[Stored data]
--- START ---

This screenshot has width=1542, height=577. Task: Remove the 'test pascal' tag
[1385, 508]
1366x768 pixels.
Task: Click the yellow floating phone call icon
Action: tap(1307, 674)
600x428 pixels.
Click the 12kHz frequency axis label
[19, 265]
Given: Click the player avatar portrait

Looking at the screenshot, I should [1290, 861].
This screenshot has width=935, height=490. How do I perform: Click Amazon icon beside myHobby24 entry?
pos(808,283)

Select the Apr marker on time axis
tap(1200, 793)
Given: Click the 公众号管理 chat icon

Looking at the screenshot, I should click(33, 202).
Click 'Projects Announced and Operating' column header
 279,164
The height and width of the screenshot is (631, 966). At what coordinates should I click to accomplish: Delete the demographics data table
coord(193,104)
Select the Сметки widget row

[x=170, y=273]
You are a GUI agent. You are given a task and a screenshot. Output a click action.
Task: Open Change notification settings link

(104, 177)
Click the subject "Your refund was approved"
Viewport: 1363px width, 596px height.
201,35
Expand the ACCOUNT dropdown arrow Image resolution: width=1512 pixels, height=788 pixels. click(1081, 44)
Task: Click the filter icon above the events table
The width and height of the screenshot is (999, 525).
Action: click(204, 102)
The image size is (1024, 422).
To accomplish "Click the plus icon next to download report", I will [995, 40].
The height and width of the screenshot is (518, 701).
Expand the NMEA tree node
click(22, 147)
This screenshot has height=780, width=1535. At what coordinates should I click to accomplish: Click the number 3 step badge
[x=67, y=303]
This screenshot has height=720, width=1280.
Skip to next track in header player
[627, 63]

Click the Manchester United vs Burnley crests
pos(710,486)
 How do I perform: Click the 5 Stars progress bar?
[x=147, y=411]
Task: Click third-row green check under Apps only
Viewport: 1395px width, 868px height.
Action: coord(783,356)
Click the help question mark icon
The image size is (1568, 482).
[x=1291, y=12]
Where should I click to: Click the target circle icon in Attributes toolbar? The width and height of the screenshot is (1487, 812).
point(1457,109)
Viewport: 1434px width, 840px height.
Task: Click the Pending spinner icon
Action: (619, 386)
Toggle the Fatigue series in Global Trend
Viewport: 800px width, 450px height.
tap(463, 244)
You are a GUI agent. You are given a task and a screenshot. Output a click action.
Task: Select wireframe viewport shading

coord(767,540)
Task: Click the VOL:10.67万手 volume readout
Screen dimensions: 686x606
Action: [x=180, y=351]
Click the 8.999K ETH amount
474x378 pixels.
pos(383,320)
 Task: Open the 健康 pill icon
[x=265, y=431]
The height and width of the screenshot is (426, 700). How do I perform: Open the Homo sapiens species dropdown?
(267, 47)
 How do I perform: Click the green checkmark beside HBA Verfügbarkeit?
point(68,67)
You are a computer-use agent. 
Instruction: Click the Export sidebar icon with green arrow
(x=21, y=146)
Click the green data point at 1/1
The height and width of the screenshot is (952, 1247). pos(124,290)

--- END ---

Nothing but the lines from the top of the records down to the line with "The image size is (1024, 422)." belongs in the answer; repeat them exactly.

* _Reply_:
This screenshot has width=1542, height=577. Task: Remove the 'test pascal' tag
[1385, 508]
1366x768 pixels.
Task: Click the yellow floating phone call icon
Action: tap(1307, 674)
600x428 pixels.
Click the 12kHz frequency axis label
[19, 265]
Given: Click the player avatar portrait

Looking at the screenshot, I should [1290, 861].
This screenshot has width=935, height=490. How do I perform: Click Amazon icon beside myHobby24 entry?
pos(808,283)

Select the Apr marker on time axis
tap(1200, 793)
Given: Click the 公众号管理 chat icon

Looking at the screenshot, I should click(33, 202).
Click 'Projects Announced and Operating' column header
 279,164
The height and width of the screenshot is (631, 966). At what coordinates should I click to accomplish: Delete the demographics data table
coord(193,104)
Select the Сметки widget row

[x=170, y=273]
You are a GUI agent. You are given a task and a screenshot. Output a click action.
Task: Open Change notification settings link

(104, 177)
Click the subject "Your refund was approved"
Viewport: 1363px width, 596px height.
201,35
Expand the ACCOUNT dropdown arrow Image resolution: width=1512 pixels, height=788 pixels. click(1081, 44)
Task: Click the filter icon above the events table
The width and height of the screenshot is (999, 525).
Action: click(204, 102)
The image size is (1024, 422).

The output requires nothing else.